One way is to get your character so focused on an emotion or thought he or she can't think of anything else until it's too late. I was focused on the breeze.

Another, is to give your character a false sense of security, like I had. The danger for bites had been present, but I'd been lulled into thinking it couldn't happen because it hadn't before.

Can you think of other ways? Or maybe, you'd like to mention something that happened to you after you'd been lullafter into a false sense of security.

Morgan Mandel

Morgan Mandel writes mysteries,
romances, and thrillers. She's a
past president of Chicago-North
RWA, was the Library Liaison
for Midwest MWA, and is an
active blogger and networker.
Her personal blog is at:
http://morganmandel.blogspot.com/
and website is http://www/morganmandel.com.
See her new senior blog at http://spunkyseniors.blogspot.com/
where a new guest is featured every Thursday.

Her romantic suspense, Killer Career, is 99 cents on Kindle and Smashwords. Her new thriller, Forever Young - Blessing or Curse is targeted for release soon on Kindle and at Smashwords.

12 comments:

Jennifer Wilck said...

Great post--I love the analogy!

Ginger Simpson said...

Awesome, Morgan. You have a way of tying life into writing. Love it. And if anyone knows a sure cure to avoid mosquitoes...I want it. They love me. Big target and lots of thin blood, I guess.

Connie Arnold said...

I it when writers apply everyday events to lessons about writing! Thanks for sharing this. Hope you aren't too itchy!

Bob Sanchez said...

I like the whole concept that something can't happen because it's never happened before. There is a book about that called The Black Swan by Nasim Taleb (no connection to the movie)--people used to think swans could only be white because that's all they saw. It was impossible we'd be attacked by fuel-laden passenger planes until it happened.

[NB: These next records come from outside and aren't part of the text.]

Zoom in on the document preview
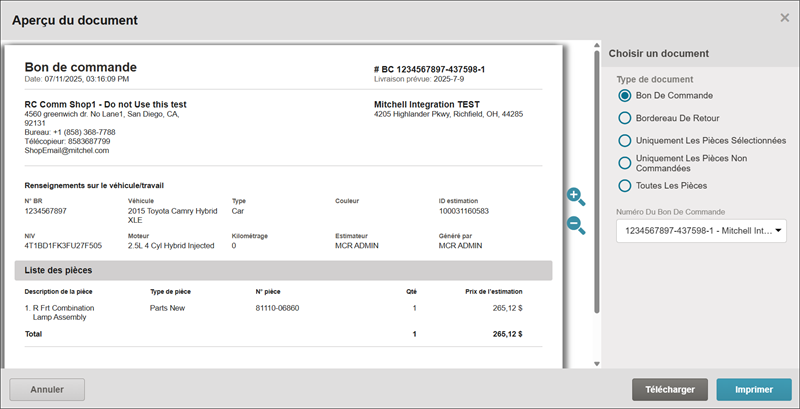800x409 pixels. [575, 197]

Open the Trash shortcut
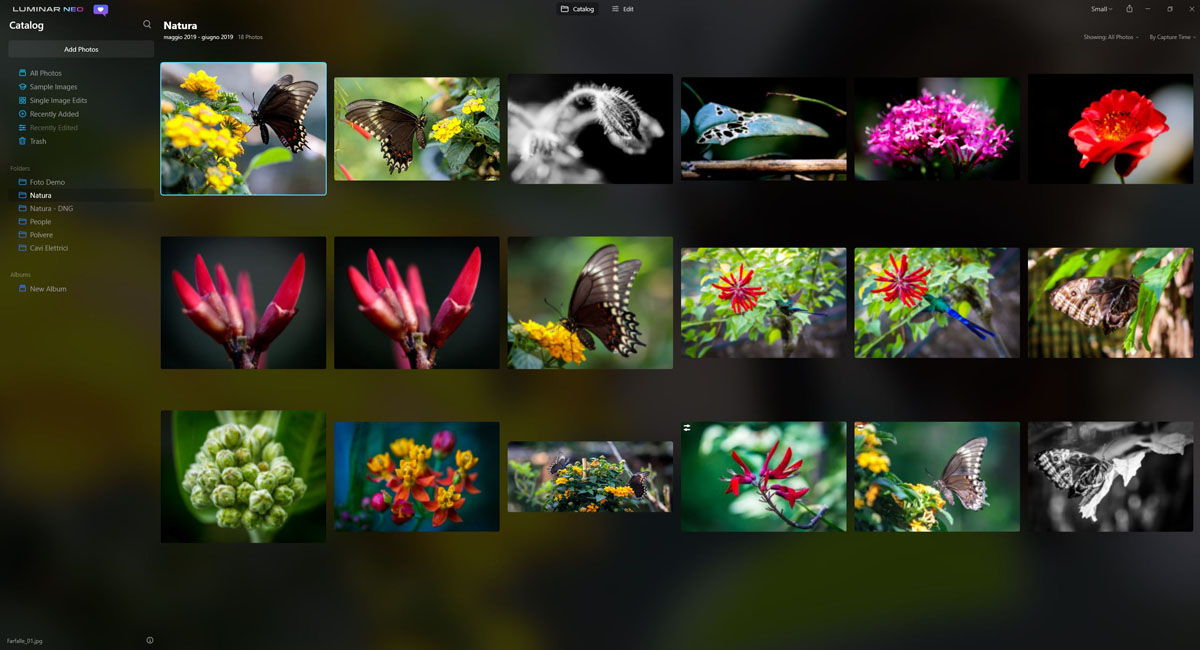[x=37, y=141]
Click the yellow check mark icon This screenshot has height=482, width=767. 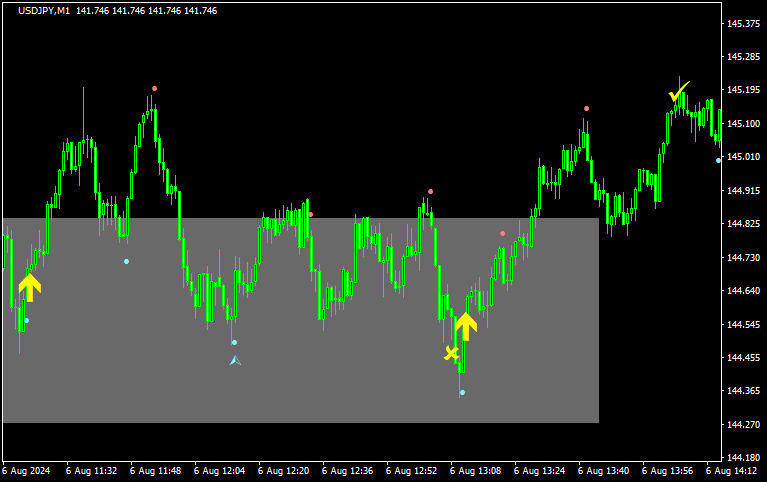pos(679,94)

There should be any number of oddities we can inflict on our characters that they've never experienced before.

Kelly McClymer said...

Well, I can go you one better...even when I have been bitten the day before, I can forget :-) But I try to make my characters slightly more observant.

Helen Ginger said...

You not only have good advice, you make it come alive with your personal stories.

jenny milchman said...

Very good post, and great question. My favorite technique, one I find hard to pull off, is to insert danger that seems completely unexpected, out of left field, but in retrospect couldn't help but be there.

Like mosquitoes.

Alex J. Cavanaugh said...

I like the false sense of security idea.
Hate mosquitos though! Bloodsuckers.

Marilyn Meredith a.k.a. F. M. Meredith said...

Great thought there, Morgan. Sorry about the mosquito bites--sounds ominous.

Marilyn

Velda Brotherton said...

Great way to make a point or two about writing. Send us some of that rain we're turning into a desert here in Arkansas.

Cara said...

What a great way to think about this, Morgan! I'm always trying to figure out how to explain why the protagonist didn't know. But hey, sorry your epiphany left you itchy.

V.R. Leavitt said...

Great analogy!! That can be a fine line to walk sometimes.